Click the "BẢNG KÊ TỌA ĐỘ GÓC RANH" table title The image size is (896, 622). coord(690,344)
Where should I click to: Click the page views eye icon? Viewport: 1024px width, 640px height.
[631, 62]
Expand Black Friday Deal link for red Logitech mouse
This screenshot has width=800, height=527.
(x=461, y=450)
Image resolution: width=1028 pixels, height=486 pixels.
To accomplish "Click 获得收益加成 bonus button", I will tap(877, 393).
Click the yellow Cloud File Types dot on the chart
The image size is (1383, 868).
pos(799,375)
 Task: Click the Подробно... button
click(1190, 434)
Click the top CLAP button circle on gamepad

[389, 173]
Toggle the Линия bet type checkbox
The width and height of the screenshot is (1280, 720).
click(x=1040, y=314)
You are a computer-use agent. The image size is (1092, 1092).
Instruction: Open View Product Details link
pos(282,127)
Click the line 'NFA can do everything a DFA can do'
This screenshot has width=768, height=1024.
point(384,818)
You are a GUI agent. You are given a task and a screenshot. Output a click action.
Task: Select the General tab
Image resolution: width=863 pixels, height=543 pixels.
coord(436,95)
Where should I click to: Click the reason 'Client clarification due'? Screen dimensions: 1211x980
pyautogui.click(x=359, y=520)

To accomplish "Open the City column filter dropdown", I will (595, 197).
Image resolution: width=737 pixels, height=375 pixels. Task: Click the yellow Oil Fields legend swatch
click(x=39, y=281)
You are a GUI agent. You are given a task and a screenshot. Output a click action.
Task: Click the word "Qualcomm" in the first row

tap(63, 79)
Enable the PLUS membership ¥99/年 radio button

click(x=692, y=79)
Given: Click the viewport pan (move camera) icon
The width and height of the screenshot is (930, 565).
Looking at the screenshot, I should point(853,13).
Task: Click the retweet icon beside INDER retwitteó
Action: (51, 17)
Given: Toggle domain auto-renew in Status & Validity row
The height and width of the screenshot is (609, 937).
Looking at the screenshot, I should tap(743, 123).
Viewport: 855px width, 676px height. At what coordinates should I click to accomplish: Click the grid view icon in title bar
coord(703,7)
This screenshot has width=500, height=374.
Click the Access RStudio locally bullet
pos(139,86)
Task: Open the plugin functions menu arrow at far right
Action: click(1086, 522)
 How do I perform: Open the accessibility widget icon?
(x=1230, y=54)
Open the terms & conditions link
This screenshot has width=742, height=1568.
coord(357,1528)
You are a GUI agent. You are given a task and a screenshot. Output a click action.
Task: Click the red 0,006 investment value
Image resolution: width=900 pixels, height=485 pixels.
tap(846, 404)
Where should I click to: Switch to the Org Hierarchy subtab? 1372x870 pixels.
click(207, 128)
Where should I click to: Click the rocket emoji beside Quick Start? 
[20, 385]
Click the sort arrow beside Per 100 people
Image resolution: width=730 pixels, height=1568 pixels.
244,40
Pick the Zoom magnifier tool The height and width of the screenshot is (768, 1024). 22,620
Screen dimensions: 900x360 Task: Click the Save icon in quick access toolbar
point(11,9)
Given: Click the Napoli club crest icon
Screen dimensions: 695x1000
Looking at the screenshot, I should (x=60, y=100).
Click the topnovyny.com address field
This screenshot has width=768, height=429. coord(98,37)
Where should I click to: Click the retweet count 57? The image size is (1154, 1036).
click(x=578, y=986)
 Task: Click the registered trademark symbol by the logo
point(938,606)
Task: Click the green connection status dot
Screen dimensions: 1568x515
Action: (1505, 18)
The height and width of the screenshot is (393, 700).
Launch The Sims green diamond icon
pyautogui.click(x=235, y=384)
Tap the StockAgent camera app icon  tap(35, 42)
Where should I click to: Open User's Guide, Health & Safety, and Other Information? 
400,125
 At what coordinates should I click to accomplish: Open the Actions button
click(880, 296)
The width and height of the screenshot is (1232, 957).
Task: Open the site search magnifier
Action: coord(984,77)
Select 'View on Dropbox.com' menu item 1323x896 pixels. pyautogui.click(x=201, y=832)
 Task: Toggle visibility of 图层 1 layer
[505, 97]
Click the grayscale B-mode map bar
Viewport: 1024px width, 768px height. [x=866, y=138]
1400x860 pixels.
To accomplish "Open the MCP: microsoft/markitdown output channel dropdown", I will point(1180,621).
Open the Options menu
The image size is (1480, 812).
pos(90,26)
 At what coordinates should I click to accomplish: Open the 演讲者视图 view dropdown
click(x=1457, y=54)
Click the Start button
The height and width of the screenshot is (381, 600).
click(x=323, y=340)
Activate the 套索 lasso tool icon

........

THE PROBLEM: Only the lines holding the string "camera" are needed; copy each of them from the material above.

ANSWER AREA:
Given: Click the viewport pan (move camera) icon
Tap the StockAgent camera app icon  tap(35, 42)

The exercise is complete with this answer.